- [TEXT FOR ANALYSIS]:
________________________________________

Broadnymet’s name persists as a clue that it may have been particularly sacred to the early Devonians. ‘Broad’, descended from the Old English adjective brade, is still in modern usage to give emphasis, as in ‘broad daylight’ or ‘broad Yorkshire’. As an enthusiastic fourth-century converter of pagan shrines into churches, Martin of Tours would have been an apt choice as the parish saint. The stubborn survival of the Nymet names suggests a remarkable propensity for the old beliefs among generations of free-thinking Devonians. They have been leading double lives here for centuries.
Going south towards the moor, I stopped to explore Cocktree Throat, a darkling lane with a ford at the bottom of a valley in a dense oak wood. At Taw Mill, the Cocktree Throat stream enters the Taw. Others arise and wind through boggy woodland in directions that defy my understanding. Some even seem to flow uphill. Beyond East Nymph and West Nymph I followed an oak wood called Trundlebeer: it flanks one of the source streams that will soon become mid Devon’s Ganges: the nymet-river Yeo.

________________________________________

- [THINGS TO DO]:
(1) For each statement below, say whether it agrees with the passage about Broadnymet and answer yes or no. Support each answer by quoting the deciding words from the passage exactly.
(a) Martin of Tours converted pagan shrines into churches in the fourth century.
(b) The Cocktree Throat stream enters the Taw at Taw Mill.
(c) The oak wood called Trundlebeer lies between East Nymph and West Nymph.
(2) Quote the passage about Broadnymet word for word between "Broadnymet’s name persists" and "here for centuries.", inclusive.
(3) List every watercourse named in the passage about Broadnymet, including any named only as a comparison.

Saved entries:
________________________________________

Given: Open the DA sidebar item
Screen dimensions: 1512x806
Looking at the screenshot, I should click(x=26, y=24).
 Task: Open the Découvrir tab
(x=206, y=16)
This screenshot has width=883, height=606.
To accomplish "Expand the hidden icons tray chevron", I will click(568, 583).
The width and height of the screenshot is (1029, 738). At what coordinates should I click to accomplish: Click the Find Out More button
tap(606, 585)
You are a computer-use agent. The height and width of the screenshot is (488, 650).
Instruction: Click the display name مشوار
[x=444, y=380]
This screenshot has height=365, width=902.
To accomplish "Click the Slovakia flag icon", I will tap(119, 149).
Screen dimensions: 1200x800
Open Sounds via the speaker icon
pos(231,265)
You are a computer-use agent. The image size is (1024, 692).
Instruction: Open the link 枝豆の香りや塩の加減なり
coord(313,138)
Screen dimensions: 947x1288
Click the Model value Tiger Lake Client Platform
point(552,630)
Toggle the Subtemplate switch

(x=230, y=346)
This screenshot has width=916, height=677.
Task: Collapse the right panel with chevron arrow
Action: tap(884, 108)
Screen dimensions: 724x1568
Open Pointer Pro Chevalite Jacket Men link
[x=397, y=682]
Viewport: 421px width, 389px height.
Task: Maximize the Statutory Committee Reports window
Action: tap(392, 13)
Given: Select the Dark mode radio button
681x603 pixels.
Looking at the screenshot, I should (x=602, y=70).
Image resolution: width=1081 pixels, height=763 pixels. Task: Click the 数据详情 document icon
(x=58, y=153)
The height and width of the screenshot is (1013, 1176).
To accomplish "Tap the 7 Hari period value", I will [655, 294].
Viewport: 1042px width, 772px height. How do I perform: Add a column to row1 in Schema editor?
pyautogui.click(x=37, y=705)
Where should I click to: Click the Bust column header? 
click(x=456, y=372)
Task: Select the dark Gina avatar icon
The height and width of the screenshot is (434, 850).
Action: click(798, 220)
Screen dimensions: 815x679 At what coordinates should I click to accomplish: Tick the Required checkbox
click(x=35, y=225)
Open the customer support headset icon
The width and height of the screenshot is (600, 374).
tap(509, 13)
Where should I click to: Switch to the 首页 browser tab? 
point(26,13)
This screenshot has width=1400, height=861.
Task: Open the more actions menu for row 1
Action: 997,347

________________________________________

- [EXERCISE ANSWERS]:
(1)
(a) Yes: "As an enthusiastic fourth-century converter of pagan shrines into churches, Martin of Tours would have been an apt choice as the parish saint."
(b) Yes: "At Taw Mill, the Cocktree Throat stream enters the Taw."
(c) No: "Beyond East Nymph and West Nymph I followed an oak wood called Trundlebeer"

(2)
Broadnymet’s name persists as a clue that it may have been particularly sacred to the early Devonians. ‘Broad’, descended from the Old English adjective brade, is still in modern usage to give emphasis, as in ‘broad daylight’ or ‘broad Yorkshire’. As an enthusiastic fourth-century converter of pagan shrines into churches, Martin of Tours would have been an apt choice as the parish saint. The stubborn survival of the Nymet names suggests a remarkable propensity for the old beliefs among generations of free-thinking Devonians. They have been leading double lives here for centuries.

(3)
- the Cocktree Throat stream
- the Taw
- the Ganges
- the Yeo